## Your goal:
Give back the full set of entries exactly, keeping each line intact.

## Input:
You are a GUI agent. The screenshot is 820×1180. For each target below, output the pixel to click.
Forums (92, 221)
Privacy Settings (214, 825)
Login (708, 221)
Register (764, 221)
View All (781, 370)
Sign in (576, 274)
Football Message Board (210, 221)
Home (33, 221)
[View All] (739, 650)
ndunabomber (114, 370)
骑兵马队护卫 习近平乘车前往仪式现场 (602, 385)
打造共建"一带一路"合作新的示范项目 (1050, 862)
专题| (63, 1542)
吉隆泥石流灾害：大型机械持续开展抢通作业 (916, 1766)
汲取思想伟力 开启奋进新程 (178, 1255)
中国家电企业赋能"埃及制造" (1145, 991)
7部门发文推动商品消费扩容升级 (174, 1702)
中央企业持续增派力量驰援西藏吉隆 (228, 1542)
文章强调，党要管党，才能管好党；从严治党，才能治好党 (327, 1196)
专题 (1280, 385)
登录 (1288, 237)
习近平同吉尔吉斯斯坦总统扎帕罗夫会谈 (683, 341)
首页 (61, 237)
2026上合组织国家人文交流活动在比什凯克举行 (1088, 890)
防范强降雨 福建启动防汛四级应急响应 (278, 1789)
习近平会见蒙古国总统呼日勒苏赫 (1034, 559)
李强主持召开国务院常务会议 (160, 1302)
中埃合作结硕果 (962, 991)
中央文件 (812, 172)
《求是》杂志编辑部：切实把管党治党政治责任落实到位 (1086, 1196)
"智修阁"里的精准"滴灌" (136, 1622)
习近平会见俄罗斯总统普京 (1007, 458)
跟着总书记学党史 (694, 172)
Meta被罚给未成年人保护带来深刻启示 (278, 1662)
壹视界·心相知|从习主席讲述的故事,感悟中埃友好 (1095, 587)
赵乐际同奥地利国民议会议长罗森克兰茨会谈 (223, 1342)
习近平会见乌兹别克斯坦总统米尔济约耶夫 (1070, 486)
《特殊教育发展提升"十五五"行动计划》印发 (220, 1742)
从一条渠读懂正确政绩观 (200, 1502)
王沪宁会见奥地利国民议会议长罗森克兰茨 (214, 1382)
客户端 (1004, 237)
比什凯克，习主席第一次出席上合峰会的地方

## Exercise solution:
You are a GUI agent. The screenshot is 820×1180. For each target below, output the pixel to click.
Forums (92, 221)
Privacy Settings (214, 825)
Login (708, 221)
Register (764, 221)
View All (781, 370)
Sign in (576, 274)
Football Message Board (210, 221)
Home (33, 221)
[View All] (739, 650)
ndunabomber (114, 370)
骑兵马队护卫 习近平乘车前往仪式现场 (602, 385)
打造共建"一带一路"合作新的示范项目 (1050, 862)
专题| (63, 1542)
吉隆泥石流灾害：大型机械持续开展抢通作业 (916, 1766)
汲取思想伟力 开启奋进新程 (178, 1255)
中国家电企业赋能"埃及制造" (1145, 991)
7部门发文推动商品消费扩容升级 (174, 1702)
中央企业持续增派力量驰援西藏吉隆 (228, 1542)
文章强调，党要管党，才能管好党；从严治党，才能治好党 (327, 1196)
专题 (1280, 385)
登录 (1288, 237)
习近平同吉尔吉斯斯坦总统扎帕罗夫会谈 (683, 341)
首页 (61, 237)
2026上合组织国家人文交流活动在比什凯克举行 (1088, 890)
防范强降雨 福建启动防汛四级应急响应 (278, 1789)
习近平会见蒙古国总统呼日勒苏赫 (1034, 559)
李强主持召开国务院常务会议 (160, 1302)
中埃合作结硕果 (962, 991)
中央文件 (812, 172)
《求是》杂志编辑部：切实把管党治党政治责任落实到位 (1086, 1196)
"智修阁"里的精准"滴灌" (136, 1622)
习近平会见俄罗斯总统普京 (1007, 458)
跟着总书记学党史 (694, 172)
Meta被罚给未成年人保护带来深刻启示 (278, 1662)
壹视界·心相知|从习主席讲述的故事,感悟中埃友好 (1095, 587)
赵乐际同奥地利国民议会议长罗森克兰茨会谈 (223, 1342)
习近平会见乌兹别克斯坦总统米尔济约耶夫 (1070, 486)
《特殊教育发展提升"十五五"行动计划》印发 (220, 1742)
从一条渠读懂正确政绩观 (200, 1502)
王沪宁会见奥地利国民议会议长罗森克兰茨 (214, 1382)
客户端 (1004, 237)
比什凯克，习主席第一次出席上合峰会的地方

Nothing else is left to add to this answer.